- 1 1/2 cups chicken broth
- 1 cup uncooked long-grain rice
- 1/2 cup red enchilada sauce
- 1 1/2 onion, diced, divided
- 6 (12 inch) flour tortillas
- 4 cups diced cooked chicken breast, divided
- 1 pound Monterey Jack cheese, shredded, divided
- 1 (6 ounce) can sliced black olives
- 4 cups refried beans, divided
- 1/4 cup vegetable oil
- 3 avocados, peeled and pitted
- 1/2 cup finely chopped cilantro
- 2 tablespoons lemon juice
- 3 green onions, diced
- 1/4 cup finely chopped jalapeno chile peppers
- 1 tomato, diced
- 2 cups shredded lettuce
- 1 cup sour cream
- 2 cups shredded Cheddar cheese
- In a medium saucepan combine the broth, rice, sauce, and 1 diced onion. Mix and bring to a boil; reduce heat to low and let simmer for about 20 minutes, or until rice is tender.
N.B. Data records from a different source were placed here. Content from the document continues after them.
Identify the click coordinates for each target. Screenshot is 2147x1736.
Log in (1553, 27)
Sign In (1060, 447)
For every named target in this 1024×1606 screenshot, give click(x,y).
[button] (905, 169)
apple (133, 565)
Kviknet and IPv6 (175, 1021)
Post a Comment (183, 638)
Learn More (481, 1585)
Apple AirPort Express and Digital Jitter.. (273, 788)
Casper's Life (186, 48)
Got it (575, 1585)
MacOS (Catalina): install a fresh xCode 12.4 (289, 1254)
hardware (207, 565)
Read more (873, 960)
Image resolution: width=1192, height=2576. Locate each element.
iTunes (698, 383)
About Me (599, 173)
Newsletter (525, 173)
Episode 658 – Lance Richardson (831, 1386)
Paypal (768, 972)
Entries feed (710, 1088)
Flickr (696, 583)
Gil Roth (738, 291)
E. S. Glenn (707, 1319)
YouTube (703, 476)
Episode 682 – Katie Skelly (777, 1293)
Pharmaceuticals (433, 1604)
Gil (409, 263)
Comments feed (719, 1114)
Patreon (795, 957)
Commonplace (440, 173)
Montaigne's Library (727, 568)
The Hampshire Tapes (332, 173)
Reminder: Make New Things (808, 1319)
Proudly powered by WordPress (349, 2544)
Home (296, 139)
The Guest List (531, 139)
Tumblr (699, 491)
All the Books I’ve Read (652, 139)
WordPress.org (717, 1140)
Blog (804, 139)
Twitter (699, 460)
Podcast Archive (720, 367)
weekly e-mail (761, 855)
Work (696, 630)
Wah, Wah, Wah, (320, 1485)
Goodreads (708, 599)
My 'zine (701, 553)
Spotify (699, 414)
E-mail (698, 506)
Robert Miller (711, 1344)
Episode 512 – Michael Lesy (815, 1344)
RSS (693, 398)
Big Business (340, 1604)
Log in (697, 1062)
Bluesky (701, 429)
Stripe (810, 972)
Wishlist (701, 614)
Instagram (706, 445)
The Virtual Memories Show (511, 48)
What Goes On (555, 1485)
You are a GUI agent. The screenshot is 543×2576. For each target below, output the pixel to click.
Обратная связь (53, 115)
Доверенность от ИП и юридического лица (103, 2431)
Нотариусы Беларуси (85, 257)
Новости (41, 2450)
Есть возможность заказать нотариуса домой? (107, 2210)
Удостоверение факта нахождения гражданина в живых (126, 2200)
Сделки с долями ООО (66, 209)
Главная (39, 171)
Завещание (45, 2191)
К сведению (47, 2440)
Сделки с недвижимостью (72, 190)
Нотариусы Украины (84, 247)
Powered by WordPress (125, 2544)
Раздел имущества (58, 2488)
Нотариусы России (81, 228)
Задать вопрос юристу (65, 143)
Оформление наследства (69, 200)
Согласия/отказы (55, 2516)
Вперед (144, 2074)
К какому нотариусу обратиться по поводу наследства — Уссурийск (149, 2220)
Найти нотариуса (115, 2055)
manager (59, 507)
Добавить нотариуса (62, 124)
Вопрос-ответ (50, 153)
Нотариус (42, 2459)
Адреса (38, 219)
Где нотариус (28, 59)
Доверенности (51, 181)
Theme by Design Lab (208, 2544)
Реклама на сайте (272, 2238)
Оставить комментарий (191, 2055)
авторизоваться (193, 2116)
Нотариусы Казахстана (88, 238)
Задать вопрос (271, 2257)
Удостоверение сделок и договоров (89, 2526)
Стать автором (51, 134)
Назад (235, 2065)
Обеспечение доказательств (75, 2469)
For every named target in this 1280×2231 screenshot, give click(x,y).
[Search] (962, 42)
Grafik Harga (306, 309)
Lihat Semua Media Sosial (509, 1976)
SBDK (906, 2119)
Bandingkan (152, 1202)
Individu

- Meanwhile, heat tortillas in a large skillet (so that they are soft enough to fold).
- When rice mixture is ready, spoon equal amounts of the following onto each tortilla: Chicken, shredded Jack cheese, diced onion, olives, rice mixture and beans. Roll tortillas, tucking in sides to prevent filling from spilling over.
- Heat oil in a large skillet and fry the filled tortillas, turning, until browned on all sides. Drain on paper towels.
- To Serve: In a medium bowl combine the avocados, cilantro, lemon juice, green onions, chile peppers and tomatoes. Mash together. Place shredded lettuce on a platter, topped with chimichangas, avocado mix, sour cream and shredded Cheddar cheese.